The counselors have extensive training and are practitioners in the mental health field. They have master’s degrees or PhD’s, and are also licensed clinical counselors.

There are some key differences between visiting the MFLC and seeing a Mental Health provider. According to the local A&FRC representative, the MFLC is only a mandated reporter of child abuse, domestic abuse and duty-to-warn situations. Outside of these few situations, seeing the counselor is completely confidential and private, no records are kept, and what is discussed will not be reported to the chain of command.

“They are mandated reporters if someone states that they are a threat to themselves or others, if they report child abuse, domestic violence, substance abuse, sexual assault, or if they make direct statements about homosexuality, “Ms. Seckman said. “Also, MFLC’s cannot see people who are already in “the system” which means that they have an open case with the Air Force or are already seeing a behavioral health provider. Otherwise, they keep no records and no identifying information is reported to command.”

A secondary goal of this Department of Defense program is to encourage service members to seek counseling or help when dealing with any issues concerning their life on and off duty.

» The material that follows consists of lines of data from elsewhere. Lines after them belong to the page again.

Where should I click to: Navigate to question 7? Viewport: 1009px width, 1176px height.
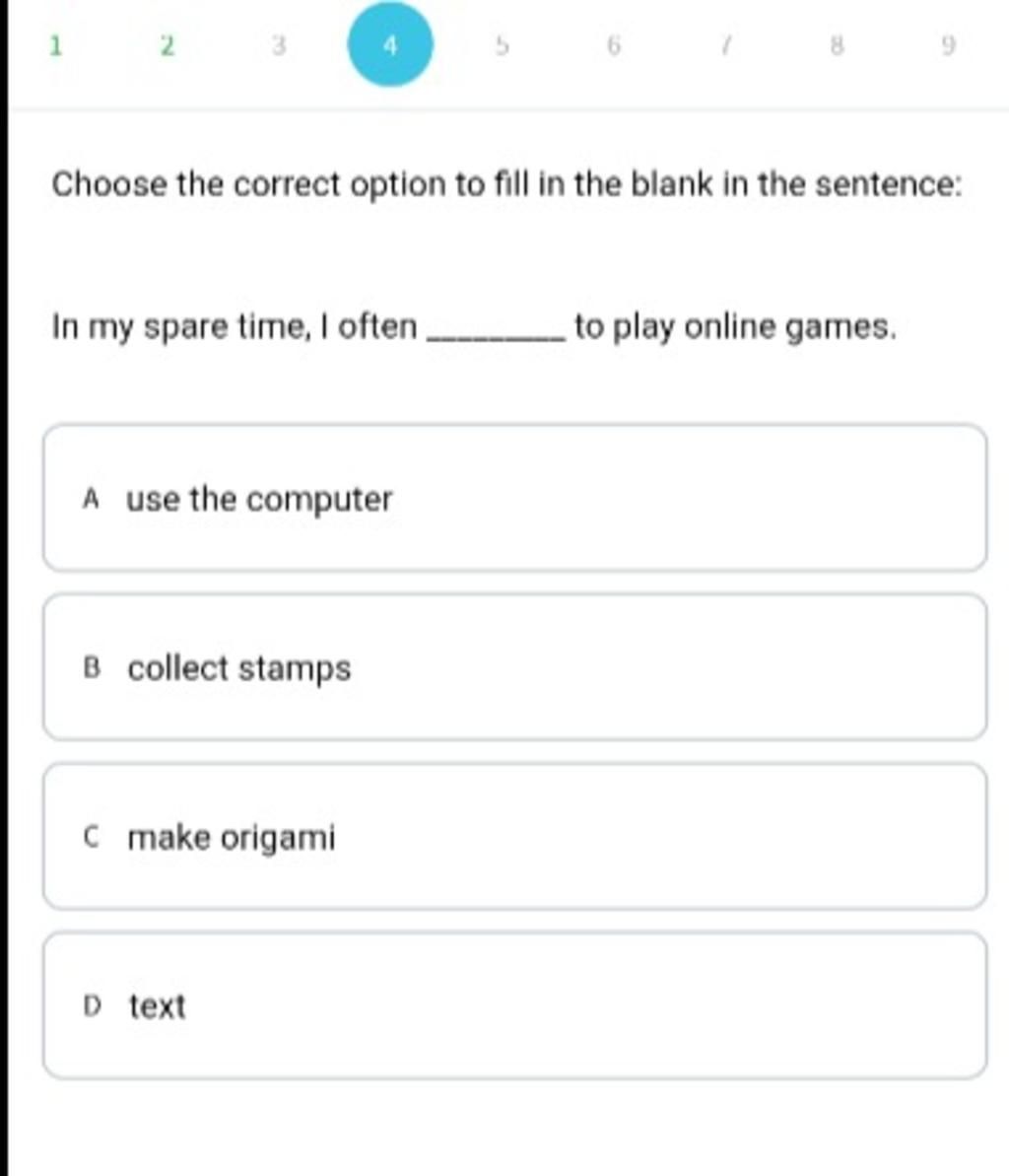point(724,45)
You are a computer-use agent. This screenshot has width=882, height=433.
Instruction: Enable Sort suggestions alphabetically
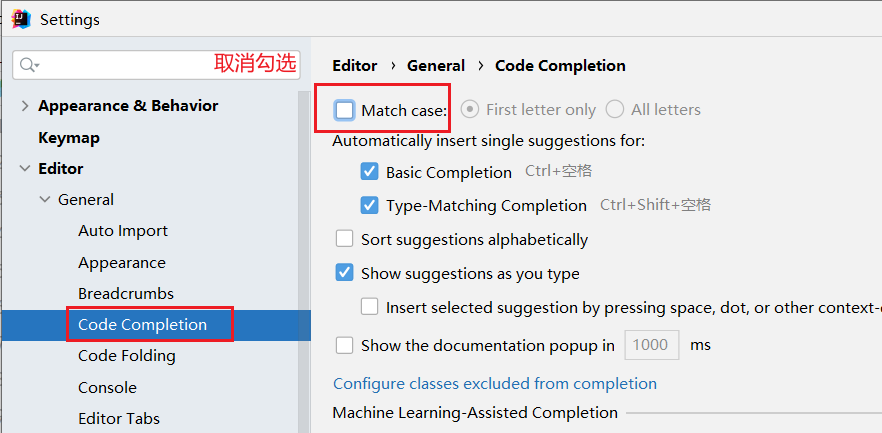345,239
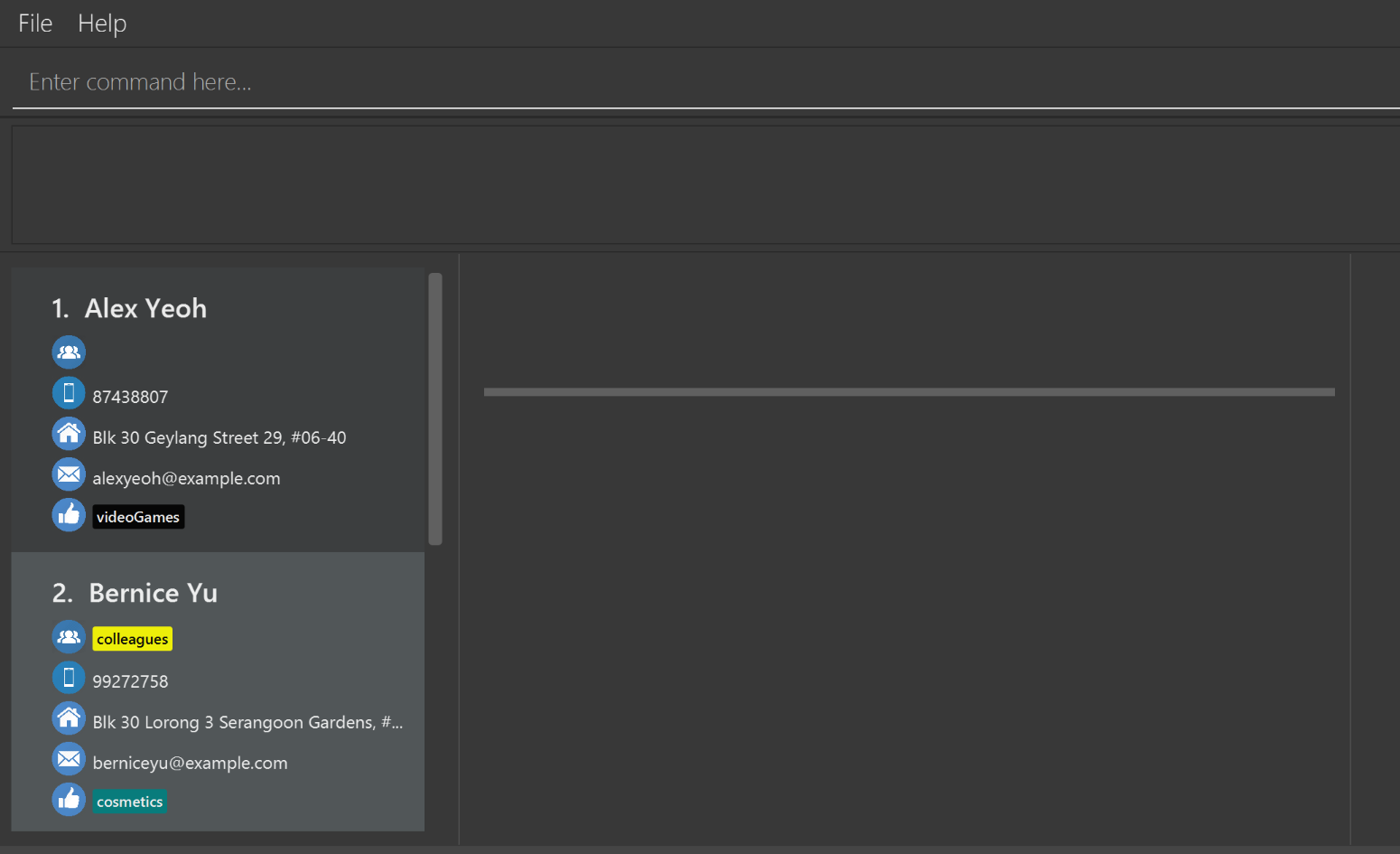Focus the Enter command here input field

[x=705, y=82]
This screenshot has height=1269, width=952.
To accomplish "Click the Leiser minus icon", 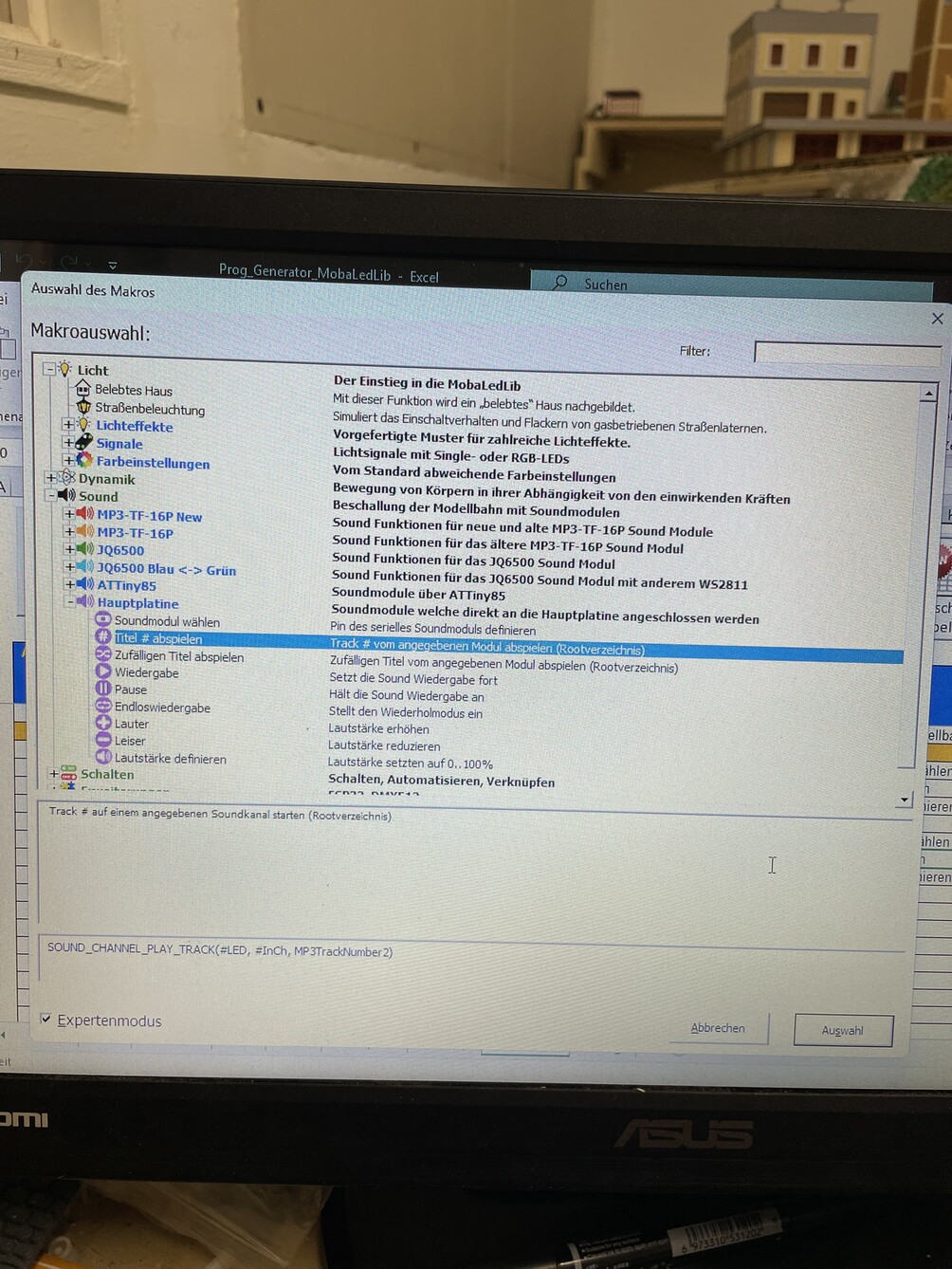I will [x=103, y=740].
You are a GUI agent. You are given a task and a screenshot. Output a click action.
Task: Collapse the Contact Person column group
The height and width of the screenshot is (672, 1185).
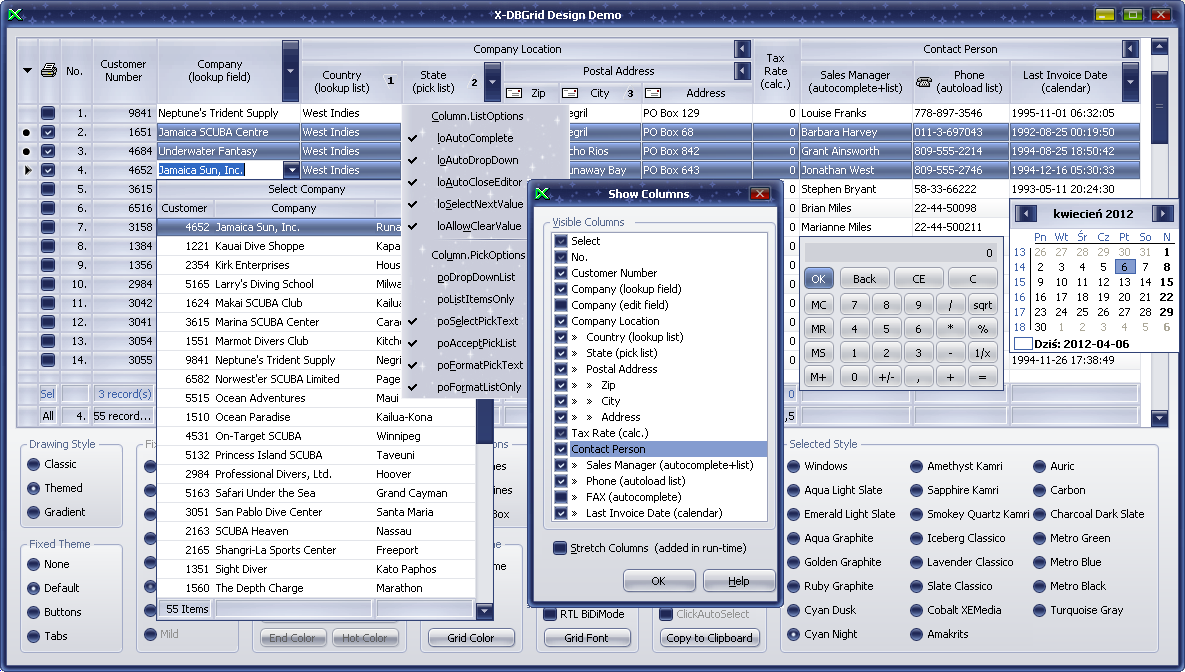tap(1130, 49)
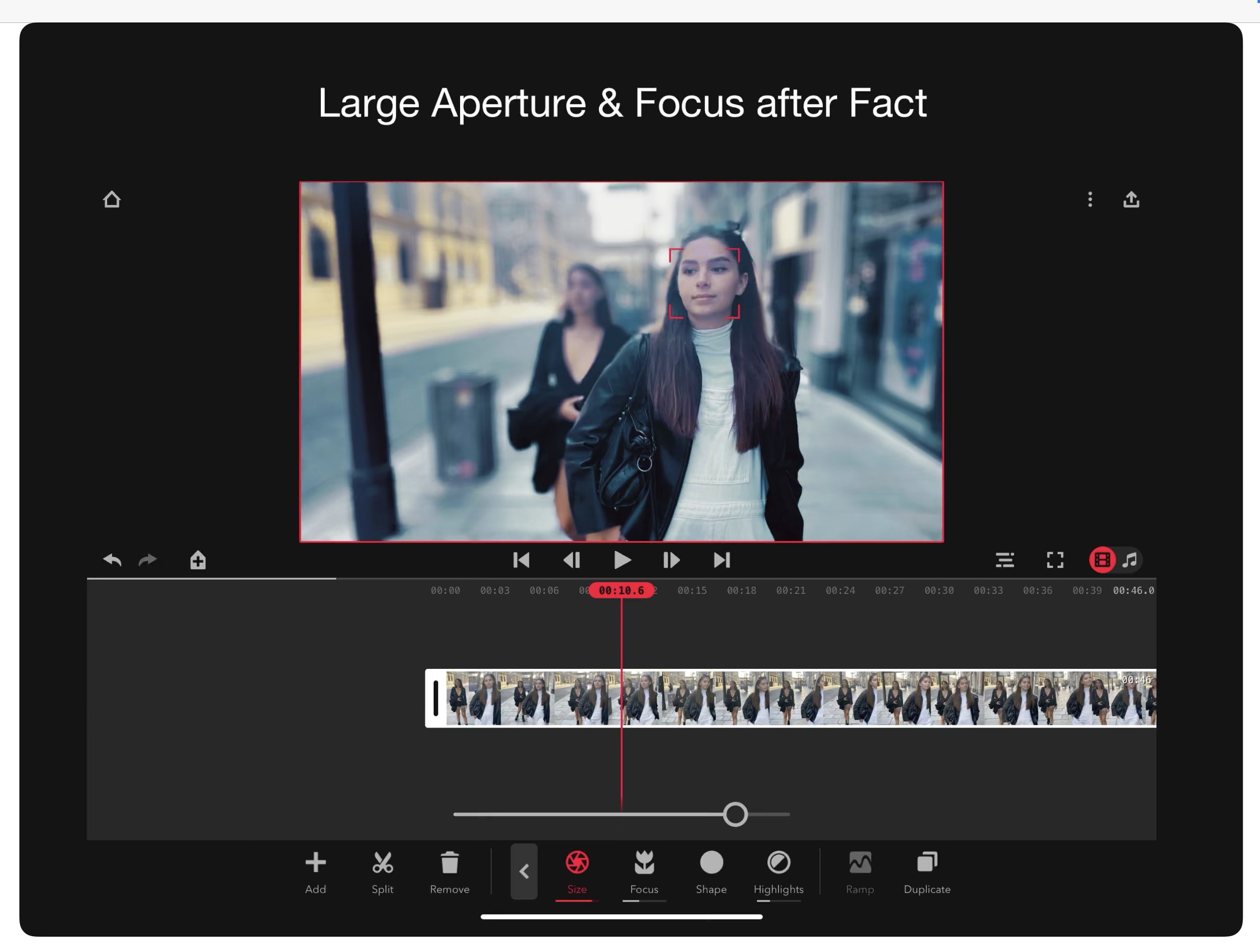
Task: Open the Highlights tool
Action: tap(778, 863)
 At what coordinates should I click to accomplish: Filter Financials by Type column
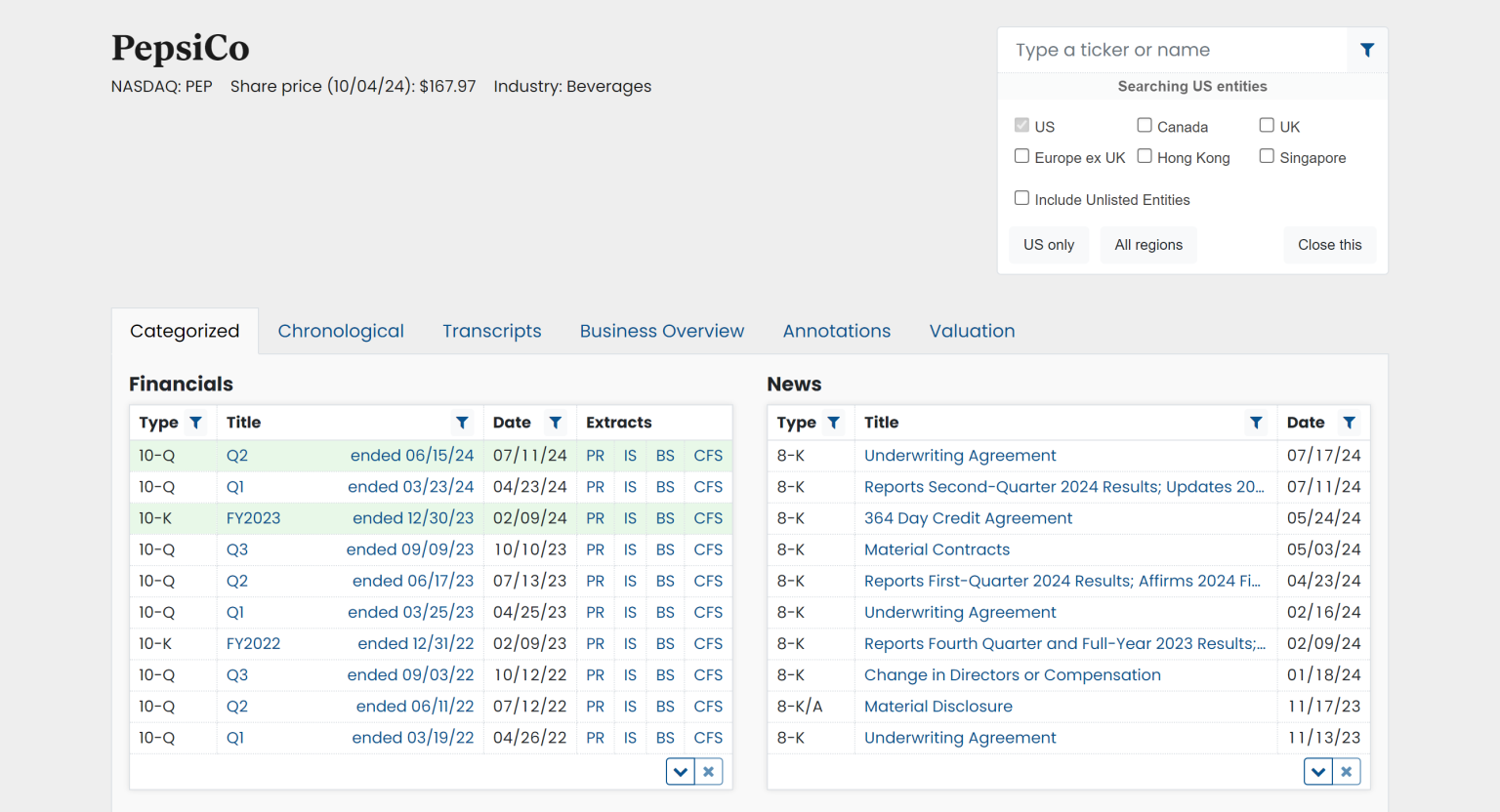(x=196, y=423)
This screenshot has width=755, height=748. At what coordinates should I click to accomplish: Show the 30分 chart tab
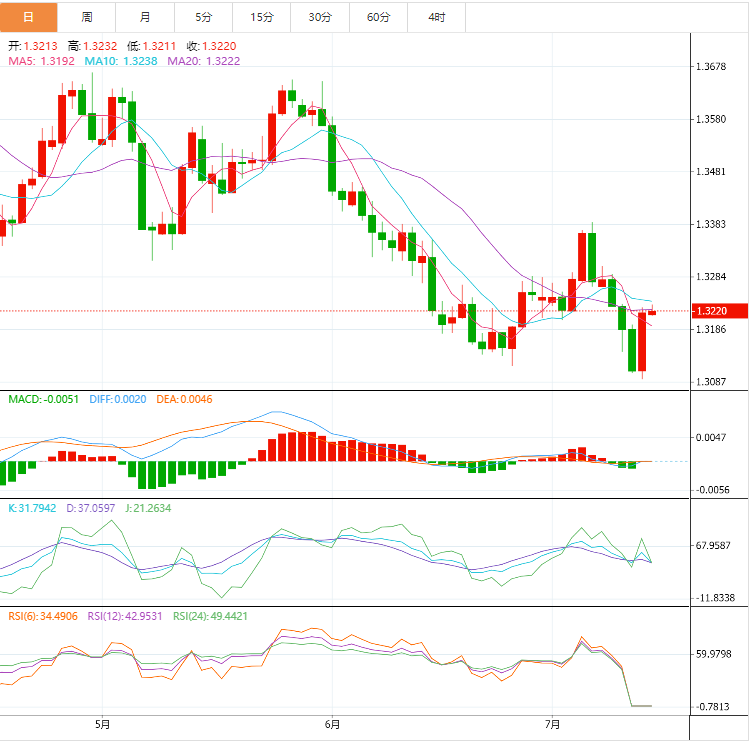(x=320, y=17)
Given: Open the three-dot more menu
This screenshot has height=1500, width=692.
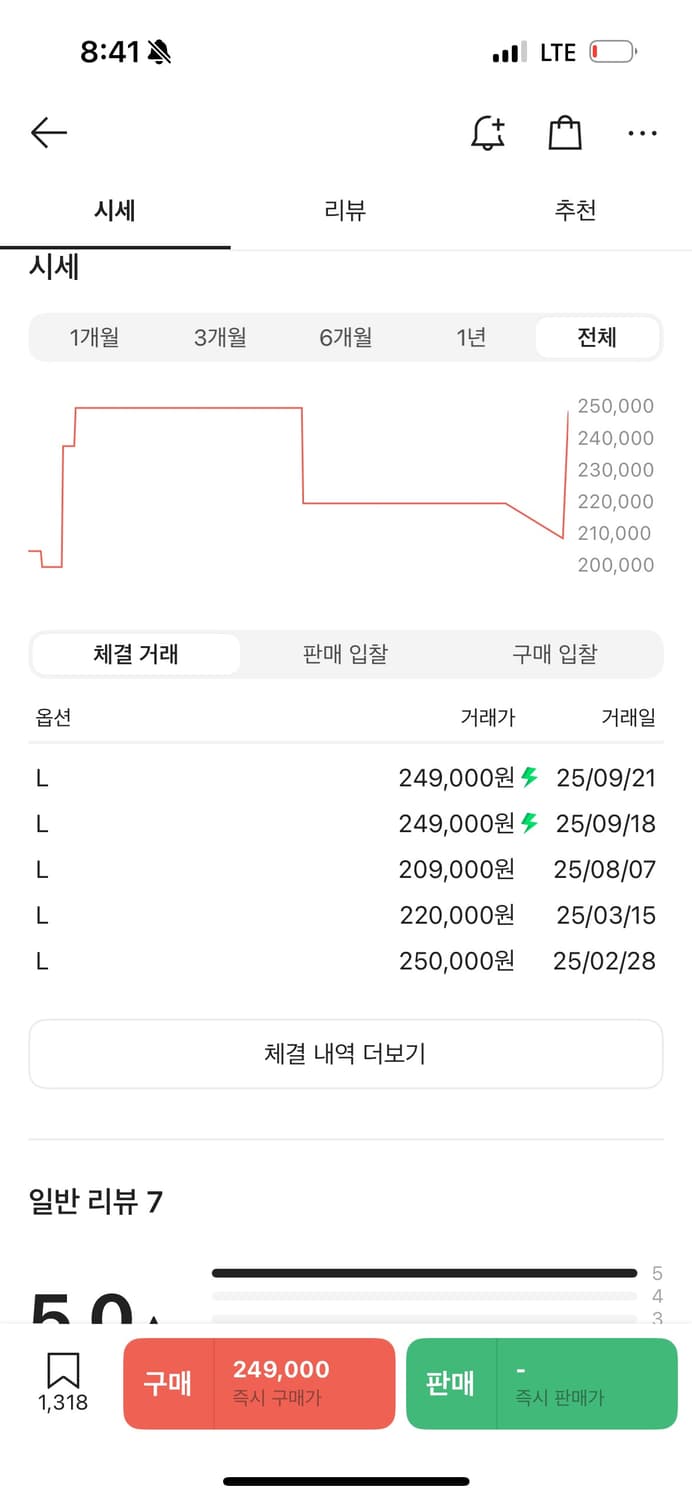Looking at the screenshot, I should [x=642, y=133].
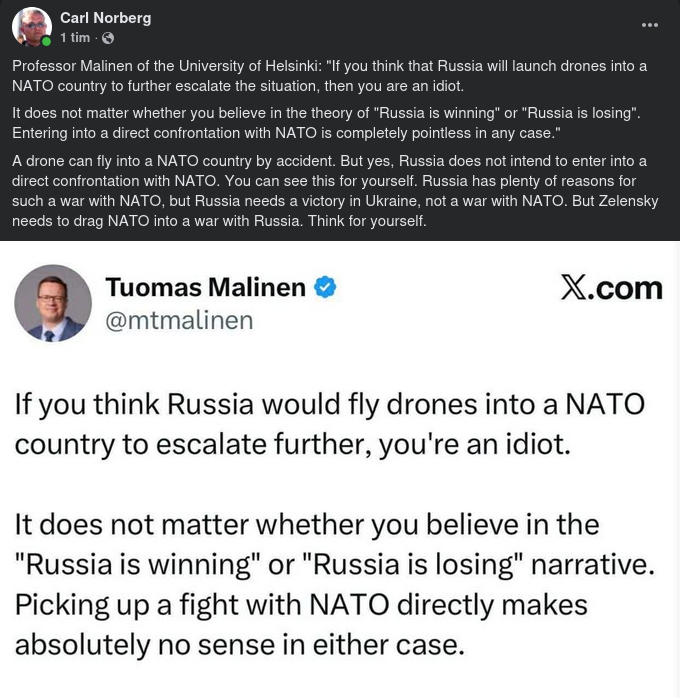The width and height of the screenshot is (680, 698).
Task: Click the green online status dot
Action: pos(46,42)
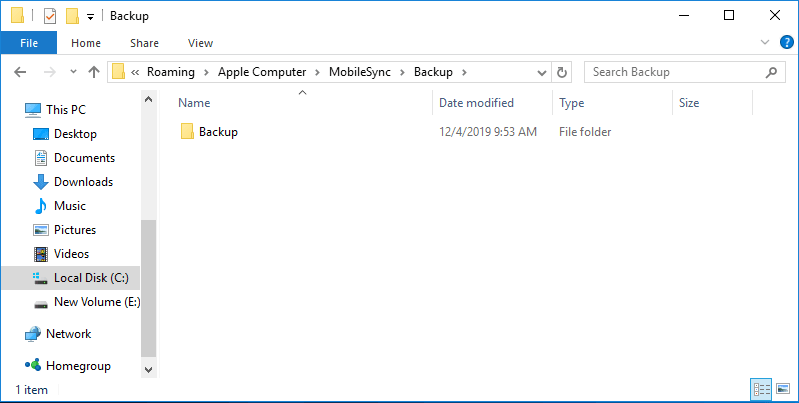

The counselors are not permanent; they work on 45-day rotations and this helps ensure the privacy of the visits and reinforces the short term care the program is intends to provide. The counselor does not get attached to their patients, or vice versa.

The counselors are recruited from non-local areas. This helps create more security for the servicemember and their family. Their personal information will not become gossip, and the likelihood of seeing the counselor around town is significantly diminished.

“[The Military Life Consultants are recruited] through DoD contractors,” Ms. Seckman said. “They are placed where resources are needed the most.”

Individuals who would like to take advantage of this program can utilize the walk-in hours, which are between 11:30 a.m. and 1:00 p.m. every day at the chaplain’s office in Building 300. Appointments can be made through the A&FRC by calling 651- 3379.